The second scenario examined an author group of an article published one year earlier in a journal with a policy that requires authors to share data if requested by another researcher. A researcher contacted the journal office to let them know that she hadn’t received the data as she’d requested. The author group responded that they were planning to provide, but that their current workload was keeping them from doing this quickly. The question we were asked to discuss for this scenario was “What steps, if any, would you take as an editor?”
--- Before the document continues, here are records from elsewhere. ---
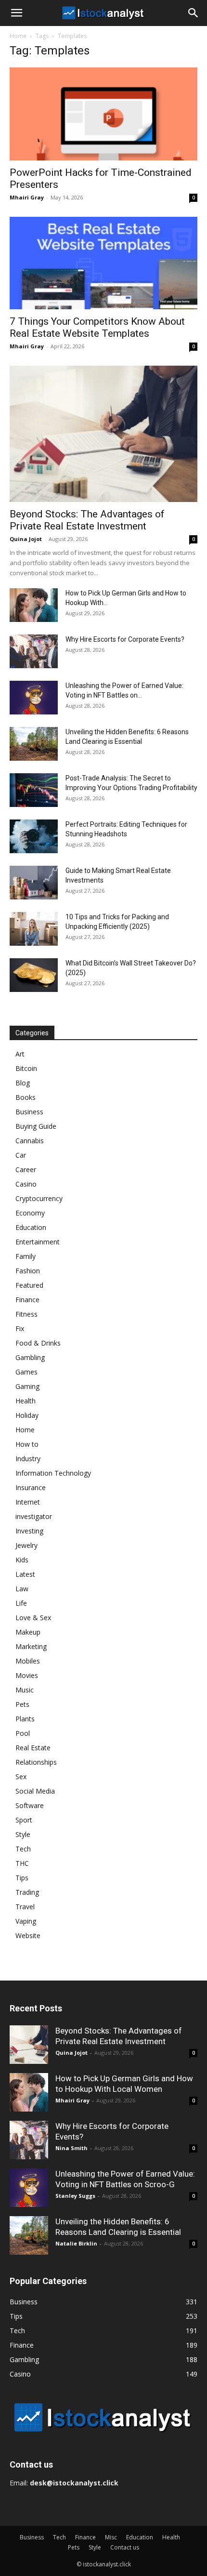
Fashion (27, 1270)
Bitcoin (26, 1068)
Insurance (30, 1487)
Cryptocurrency (39, 1198)
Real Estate (33, 1747)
As we discussed this scenario and the question put before us, we came up with more questions than we did decisive answers. For example, can or should journals act as mediators, requiring authors to supply data when requested by a third party? Aren’t some raw data difficult to produce in a usable or easily read format, and if so, isn’t there time and cost involved in reproducing it for that? Should the journal policy be more specific, identifying the expectation of timeframe for sharing requested data, and if so, what punitive measures should be in place? Beyond these questions, my group also discussed how some journals have statements collected from authors on whether they’d be willing to provide raw data or statistical code, and perhaps this type of policy reduces the number of authors who don’t comply with sharing because they’ve volunteered to do so. And, perhaps, a scenario such as this advocates for open data, requiring authors to publish raw data (whether through a repository or other means) with their article, to take the journals out of the mediator role.